*Work to do:* Write out, word for word, the part that opens with the line containing "The height and" and closes with the line containing "(x=703, y=572)", both of those lines included.
>> begin Given entries
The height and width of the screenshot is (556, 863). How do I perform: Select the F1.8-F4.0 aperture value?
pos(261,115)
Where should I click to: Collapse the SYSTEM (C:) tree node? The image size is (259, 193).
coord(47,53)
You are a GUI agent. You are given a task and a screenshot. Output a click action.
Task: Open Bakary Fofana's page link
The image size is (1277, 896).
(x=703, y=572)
>> end Given entries
>> begin Given entries
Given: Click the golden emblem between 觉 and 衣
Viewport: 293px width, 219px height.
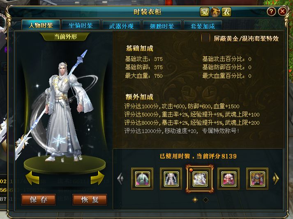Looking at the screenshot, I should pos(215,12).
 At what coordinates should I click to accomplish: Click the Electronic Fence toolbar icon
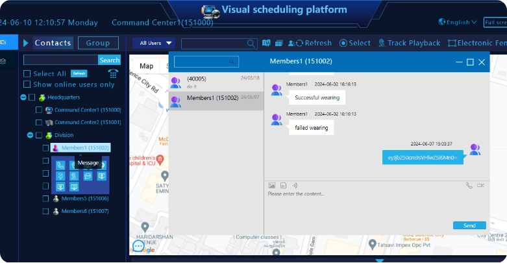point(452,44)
>> end Given entries
*Worked solution:*
The height and width of the screenshot is (556, 863). How do I perform: Select the F1.8-F4.0 aperture value?
pos(261,115)
Where should I click to: Collapse the SYSTEM (C:) tree node? The image size is (259, 193).
coord(47,53)
You are a GUI agent. You are given a task and a screenshot. Output a click action.
Task: Open Bakary Fofana's page link
The image size is (1277, 896).
(x=703, y=572)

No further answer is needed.